O mesmo instituto mostrou que à véspera (16/04/2026) do impeachment-golpe contra Dilma, 61% da população apoiavam o seu afastamento e 33% eram contrária. Apenas 13% consideravam o governo bom e ótimo. Na pesquisa Datafolha de maio, Bolsonaro teve 24% de bom e ótimo. Desta forma, para que o impeachment realmente ocorra é preciso uma intensa pressão da sociedade sobre a Câmara dos Deputados e seu presidente.

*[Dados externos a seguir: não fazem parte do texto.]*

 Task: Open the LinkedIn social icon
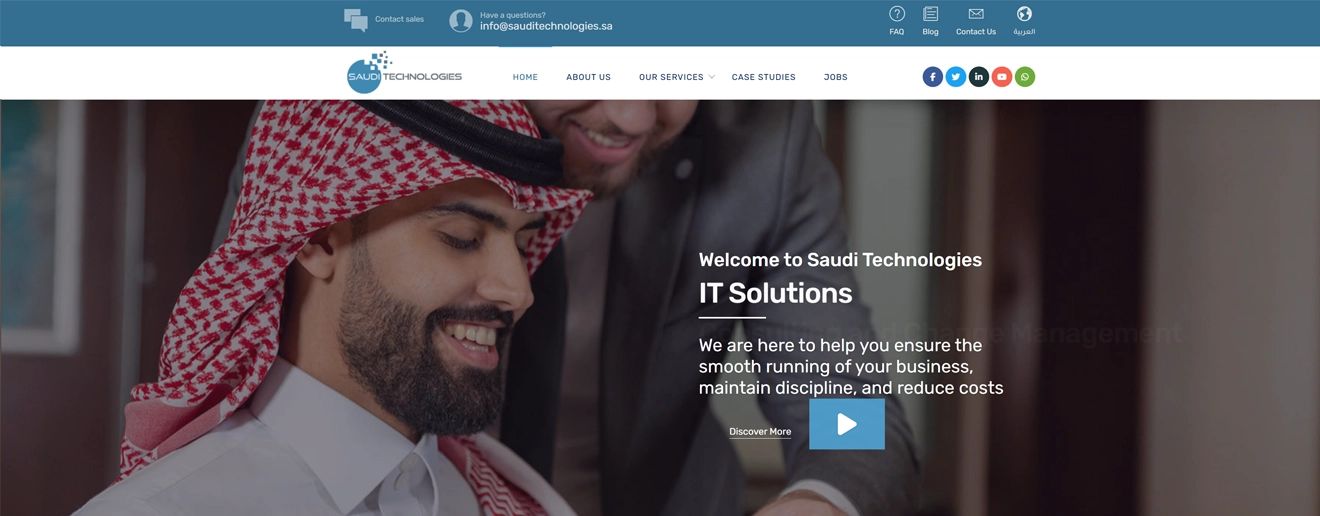pos(979,77)
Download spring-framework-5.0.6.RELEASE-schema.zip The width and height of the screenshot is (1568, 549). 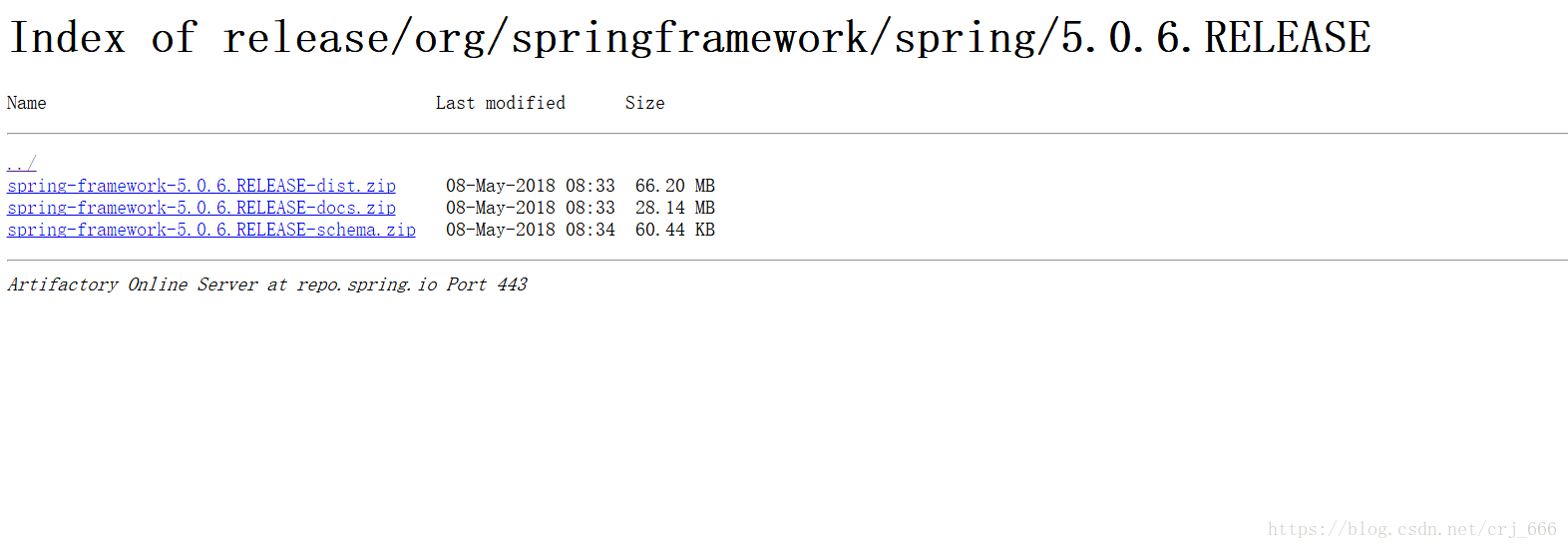tap(211, 230)
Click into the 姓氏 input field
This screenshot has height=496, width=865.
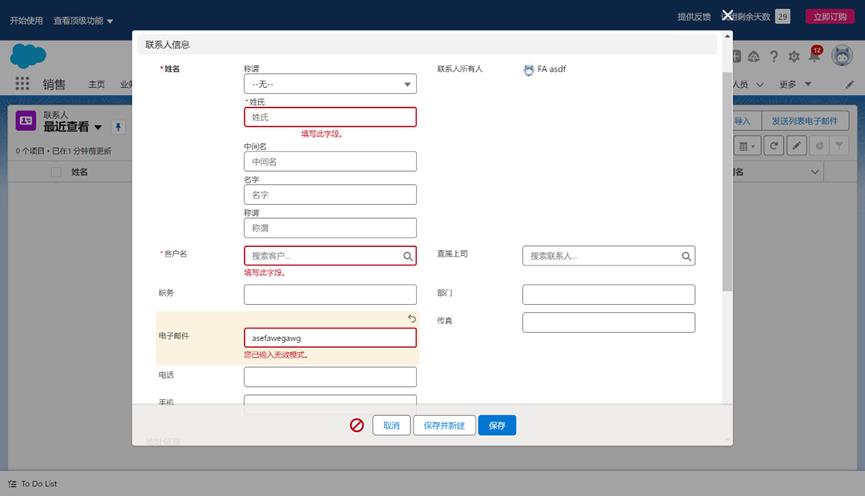[330, 117]
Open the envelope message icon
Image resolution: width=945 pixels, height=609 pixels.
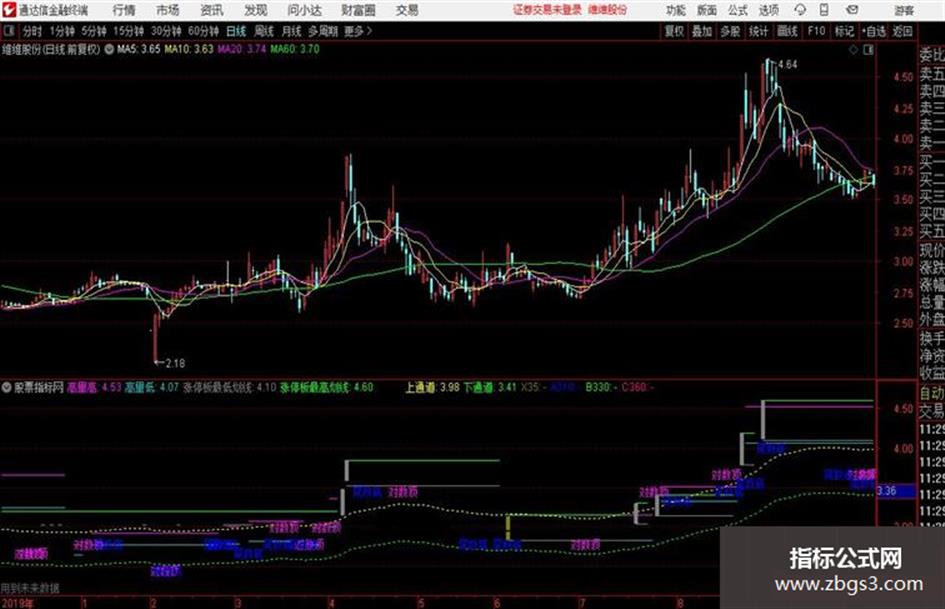click(x=852, y=10)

Há ainda um longo trecho a percorrer, uma gigantesca batalha de persuasão e convencimento a ser travada. O cenário principal dessa batalha não está na internet, mas nas ruas. O sentimento antibolsonarista hoje é majoritário na sociedade. Mas é preciso desequilibra-lo ainda mais contra o presidente e seu governo. Este desequilíbrio só poderá vir das ruas. Se isto não ocorrer, amanhã ou depois Bolsonaro poderá se recuperar com o apoio das elites antipovo e dos oportunistas que pululam na política brasileira e no mercado financeiro. É preciso lembrar que vários setores da sociedade deram mostras cabais de que não têm apreço pela democracia.
É preciso considerar ainda que para provocar o impeachment de Bolsonaro o esforço que os democratas precisam fazer terá que ser adicional. Ele conta com apoio de importantes setores das elites predatórias, de setores militares golpistas principalmente nas polícias, de milícias, de criminosos grileiros e destruidores do meio ambiente, do agronegócio.
Quanto mais isolado Bolsonaro se vê, mais ele aposta na divisão das Forças Armadas. A demissão dos três comandantes militares e a troca do ministro da Defesa teve esse objetivo. É o mesmo objetivo quando tenta impedir a punição do general Pazuello. Ele aposta na anarquia e na indisciplina militar para pescar nas águas turvas de um golpe.
Os líderes partidários, sindicais, dos movimentos populares e de outras instituições precisam estruturar a resistência contra Bolsonaro em diferentes frentes: nas ruas; nas instituições, como Congresso e STF; na CPI e na sociedade civil. A remoção de Bolsonaro é uma demanda da dignidade humana, é uma petição civilizatória. O povo brasileiro não pode mais viver com este continuado horror encarnado por este governo.
Aldo Fornazieri – Professor da Escola de Sociologia e Política (Fespsp).